I respectfully disagree.
1. I think people get the government they deserve. I don't see adding more government and infrastructure as ever a solution to economic or social problems.
2. I'm sure people there are payed what they are worth - as are people here. I don't believe just "paying people more" solves anything.
3. I don't get the hate for diplomas and student loans. If someone wants an education - someone else should pay for it???
My student loans were like $80k when I graduated. Quite frankly, I choose an career and professional program where I would have no problem paying them back. If you choose to go to college for a non marketable skill - who's fault is that?
I gladly write that check each month. Without college, I'd still be making $36k a year.
I don't think a study of history will support the second sentence of your first argument. If you look at the quality of day-to-day life for most Americans from Reconstruction through the early 1930s, a period when America was already well on the road to becoming a industrial society but almost entirely unregulated and the Federal Government was quite small relative to the current size, not many people would willingly trade places from the modern era. It was a period of financial instability/uncertainty, short life spans, disease and injury.

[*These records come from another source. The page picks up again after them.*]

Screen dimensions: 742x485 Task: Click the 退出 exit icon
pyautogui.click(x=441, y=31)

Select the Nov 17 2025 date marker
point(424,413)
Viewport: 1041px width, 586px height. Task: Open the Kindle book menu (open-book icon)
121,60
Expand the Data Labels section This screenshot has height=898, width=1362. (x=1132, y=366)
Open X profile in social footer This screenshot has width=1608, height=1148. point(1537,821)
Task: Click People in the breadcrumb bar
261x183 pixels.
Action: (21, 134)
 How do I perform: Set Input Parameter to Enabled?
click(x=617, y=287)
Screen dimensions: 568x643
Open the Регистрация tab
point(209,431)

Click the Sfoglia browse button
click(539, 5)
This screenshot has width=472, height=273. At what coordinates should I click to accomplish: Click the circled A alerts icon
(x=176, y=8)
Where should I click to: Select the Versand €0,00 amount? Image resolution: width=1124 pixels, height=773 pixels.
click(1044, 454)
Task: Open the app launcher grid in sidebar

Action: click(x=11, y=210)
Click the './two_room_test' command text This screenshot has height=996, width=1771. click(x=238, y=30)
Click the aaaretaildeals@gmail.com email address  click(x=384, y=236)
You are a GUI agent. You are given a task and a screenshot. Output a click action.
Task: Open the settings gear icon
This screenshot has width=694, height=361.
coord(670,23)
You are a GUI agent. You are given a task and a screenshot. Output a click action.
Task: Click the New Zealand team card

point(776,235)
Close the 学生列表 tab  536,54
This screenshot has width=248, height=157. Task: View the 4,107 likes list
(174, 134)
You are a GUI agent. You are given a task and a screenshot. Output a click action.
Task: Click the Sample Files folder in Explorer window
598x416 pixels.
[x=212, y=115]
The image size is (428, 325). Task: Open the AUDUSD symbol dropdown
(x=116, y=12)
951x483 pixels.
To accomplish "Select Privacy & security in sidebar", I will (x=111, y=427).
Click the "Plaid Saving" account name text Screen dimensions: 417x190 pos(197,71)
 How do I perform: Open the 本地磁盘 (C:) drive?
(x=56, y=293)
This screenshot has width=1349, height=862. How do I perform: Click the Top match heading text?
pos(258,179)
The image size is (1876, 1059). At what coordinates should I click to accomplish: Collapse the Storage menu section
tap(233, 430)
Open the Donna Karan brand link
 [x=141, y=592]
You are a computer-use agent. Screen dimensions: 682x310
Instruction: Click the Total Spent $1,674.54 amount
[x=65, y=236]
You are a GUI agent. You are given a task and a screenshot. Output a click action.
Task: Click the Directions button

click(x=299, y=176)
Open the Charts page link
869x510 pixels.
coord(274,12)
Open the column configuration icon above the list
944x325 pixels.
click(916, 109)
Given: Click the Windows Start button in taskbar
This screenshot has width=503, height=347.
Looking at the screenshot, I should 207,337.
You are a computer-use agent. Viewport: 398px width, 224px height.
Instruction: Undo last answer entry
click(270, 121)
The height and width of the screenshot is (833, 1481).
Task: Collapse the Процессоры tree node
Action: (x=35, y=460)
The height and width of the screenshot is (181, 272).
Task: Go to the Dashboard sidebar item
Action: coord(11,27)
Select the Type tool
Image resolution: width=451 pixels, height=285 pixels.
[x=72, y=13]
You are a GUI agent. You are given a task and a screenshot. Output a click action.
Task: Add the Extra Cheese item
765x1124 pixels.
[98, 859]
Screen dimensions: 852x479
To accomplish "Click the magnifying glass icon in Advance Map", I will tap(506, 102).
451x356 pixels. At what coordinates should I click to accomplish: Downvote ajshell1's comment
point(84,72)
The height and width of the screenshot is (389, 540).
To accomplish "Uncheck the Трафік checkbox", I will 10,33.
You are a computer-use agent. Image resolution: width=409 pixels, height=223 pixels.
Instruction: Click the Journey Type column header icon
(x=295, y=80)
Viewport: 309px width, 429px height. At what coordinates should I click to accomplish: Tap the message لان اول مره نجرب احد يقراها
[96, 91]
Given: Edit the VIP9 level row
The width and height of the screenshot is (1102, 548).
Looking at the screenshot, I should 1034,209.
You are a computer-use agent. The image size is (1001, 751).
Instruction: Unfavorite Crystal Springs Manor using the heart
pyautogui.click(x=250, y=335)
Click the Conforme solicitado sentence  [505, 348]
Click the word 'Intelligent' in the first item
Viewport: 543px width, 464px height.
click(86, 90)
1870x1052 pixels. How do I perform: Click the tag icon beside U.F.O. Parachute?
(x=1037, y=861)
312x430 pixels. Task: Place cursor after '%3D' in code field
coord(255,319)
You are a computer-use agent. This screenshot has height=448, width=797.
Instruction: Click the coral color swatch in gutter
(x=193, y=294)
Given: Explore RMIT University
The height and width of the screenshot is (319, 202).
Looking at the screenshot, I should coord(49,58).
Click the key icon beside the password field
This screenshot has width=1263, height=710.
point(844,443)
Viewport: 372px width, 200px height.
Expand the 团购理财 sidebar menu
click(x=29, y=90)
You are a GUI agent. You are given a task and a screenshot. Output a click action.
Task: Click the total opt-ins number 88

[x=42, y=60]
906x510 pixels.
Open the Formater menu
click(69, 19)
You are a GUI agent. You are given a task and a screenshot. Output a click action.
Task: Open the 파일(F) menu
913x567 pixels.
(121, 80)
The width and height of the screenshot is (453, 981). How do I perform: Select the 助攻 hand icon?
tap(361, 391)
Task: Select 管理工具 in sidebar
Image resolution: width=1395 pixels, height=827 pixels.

Even if you factor out advances in technology like electricity and better medical care there is compelling evidence that government in the form of water and sewer infrastructure, controls on pollution, worker safety standards, etc. has dramatically improved most peoples lives. Additionally, post-WWII many of the technological advances were partially or entirely the product of government research or research grants. Similarly you can look at tightly governed modern societies (Germany, the Scandinavian countries, Finland, Singapore, etc.) and contrast the quality of life in those countries with minimally governed countries and I don't think the quality of life for most people favors small government.
Certainly there is an
immense amount of waste and bloat in our federal government, just look at the F-35, but do I believe that the FDA, EPA, OSHA, SSA, etc., are conceptually and inherently bad? The answer to that has to be a ringing "NO!" for me. For most Americans the quality of daily saw relatively steady and significant improvement from the late 1930s into the 1970s.
I do, however, think that quality of elected government has gotten markedly worse in the USA over the last twenty plus years relative to the 1950s through 1970s even in light of the not insignificant problems of those years. Personally, I don't think electing Hillary Clinton or Jeb Bush or Scott Walker or... is likely to improve things.